Put the stretch from the start of the rows below through the line that contains "click(x=76, y=79)" into a Markdown table with the columns Number and Line. Give each line its own number, skip blank lines, and omit the pictures.

[start MATERIAL TO PROCESS]

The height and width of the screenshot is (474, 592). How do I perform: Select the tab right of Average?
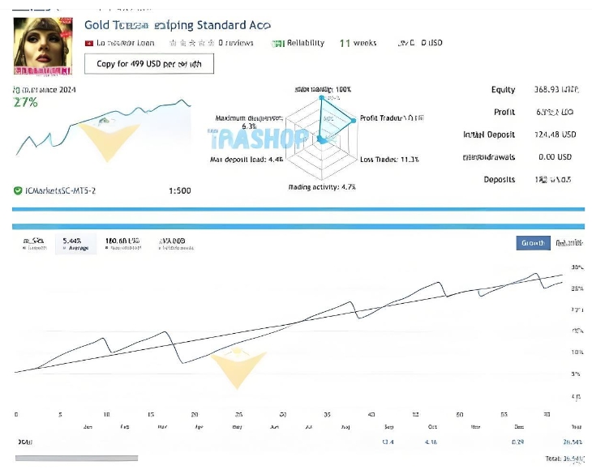pos(124,244)
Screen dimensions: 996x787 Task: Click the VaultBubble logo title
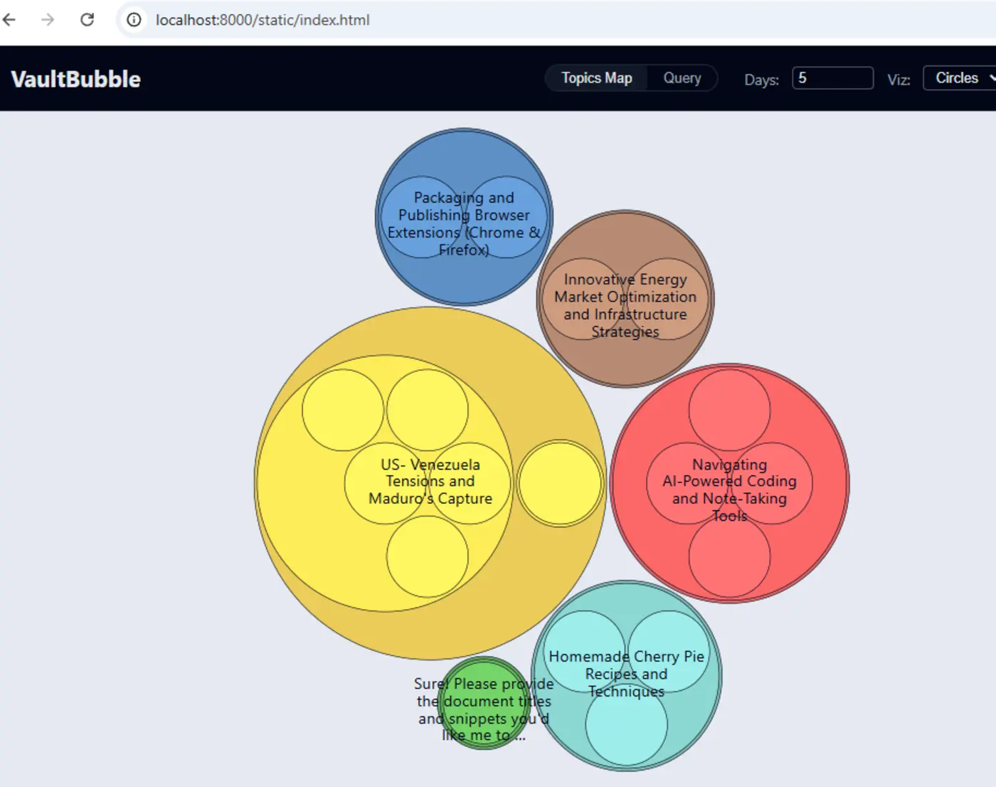click(x=76, y=79)
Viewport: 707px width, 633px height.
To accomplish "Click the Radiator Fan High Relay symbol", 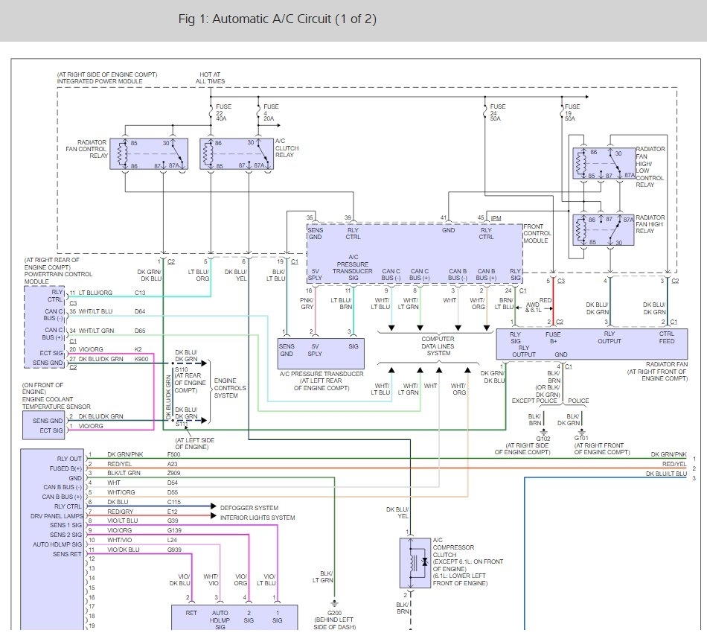I will pyautogui.click(x=603, y=229).
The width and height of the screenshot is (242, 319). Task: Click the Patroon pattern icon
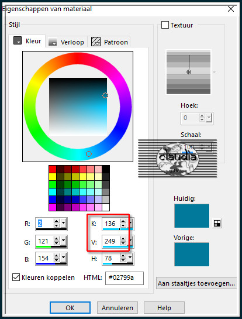(96, 42)
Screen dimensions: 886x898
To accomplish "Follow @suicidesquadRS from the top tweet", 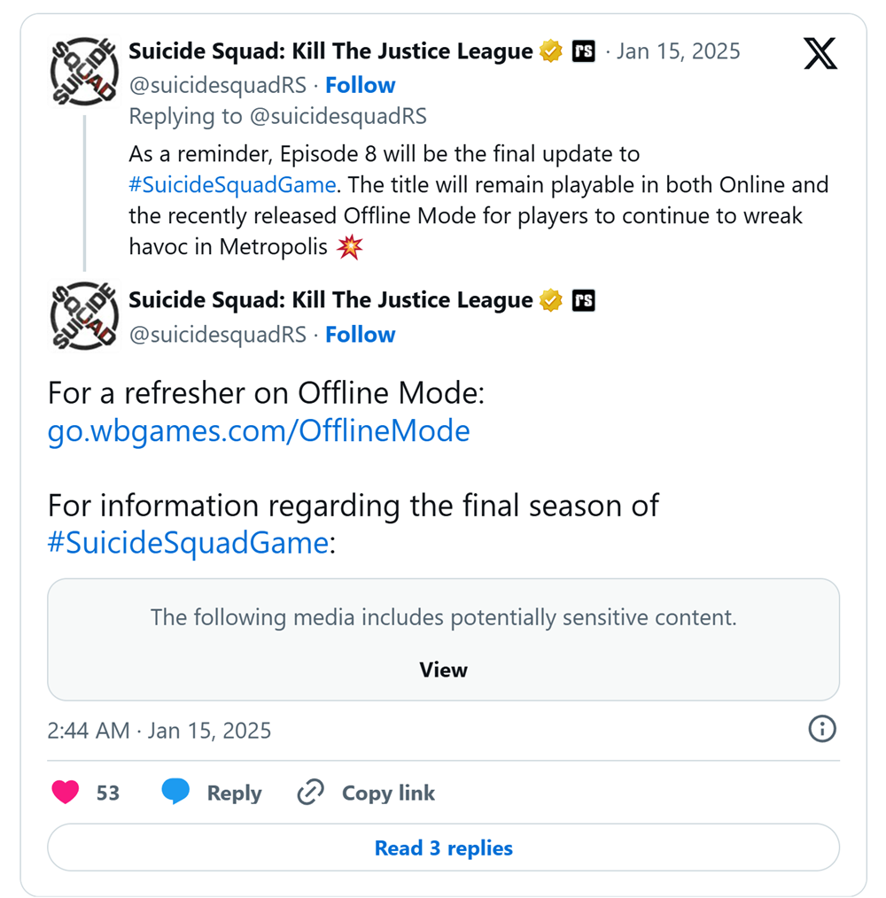I will (x=360, y=85).
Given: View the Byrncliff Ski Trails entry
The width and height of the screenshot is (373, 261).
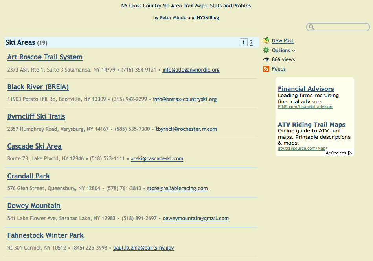Looking at the screenshot, I should [x=36, y=116].

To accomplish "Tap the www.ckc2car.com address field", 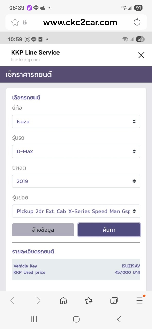I will tap(80, 22).
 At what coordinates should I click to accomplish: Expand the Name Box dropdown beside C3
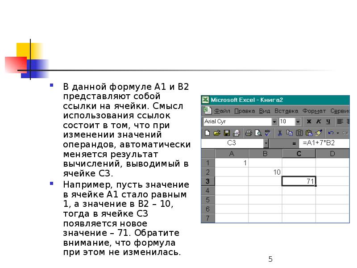(x=266, y=143)
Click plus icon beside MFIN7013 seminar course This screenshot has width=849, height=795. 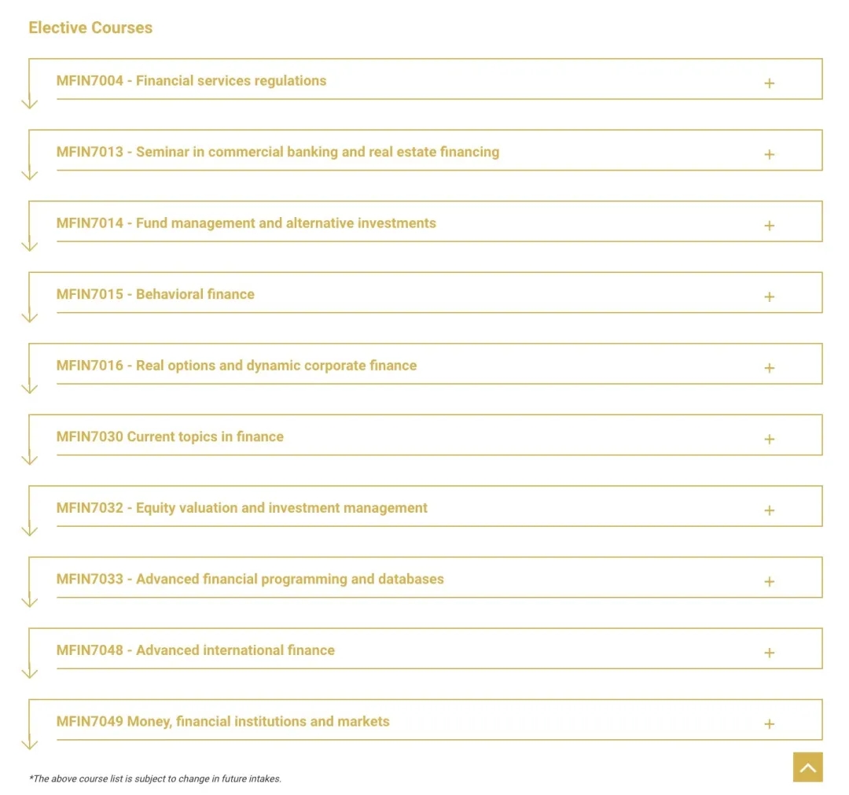[x=769, y=154]
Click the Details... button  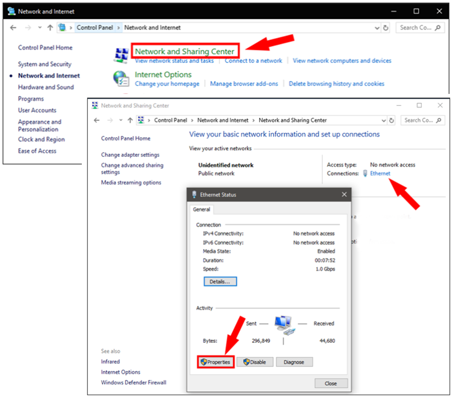(220, 282)
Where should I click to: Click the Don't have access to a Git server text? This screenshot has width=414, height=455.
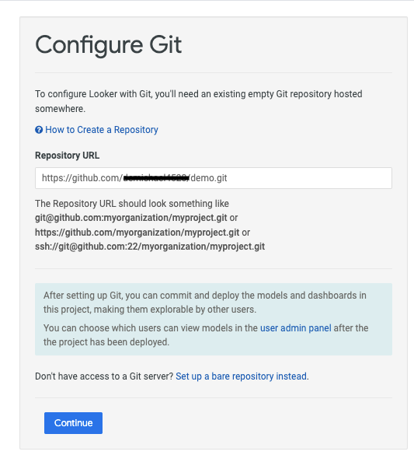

[end MATERIAL TO PROCESS]

#### EXERCISE ANSWER
| Number | Line |
|---|---|
| 1 | The height and width of the screenshot is (474, 592). How do I perform: Select the tab right of Average? |
| 2 | pos(124,244) |
| 3 | Screen dimensions: 996x787 Task: Click the VaultBubble logo title |
| 4 | click(x=76, y=79) |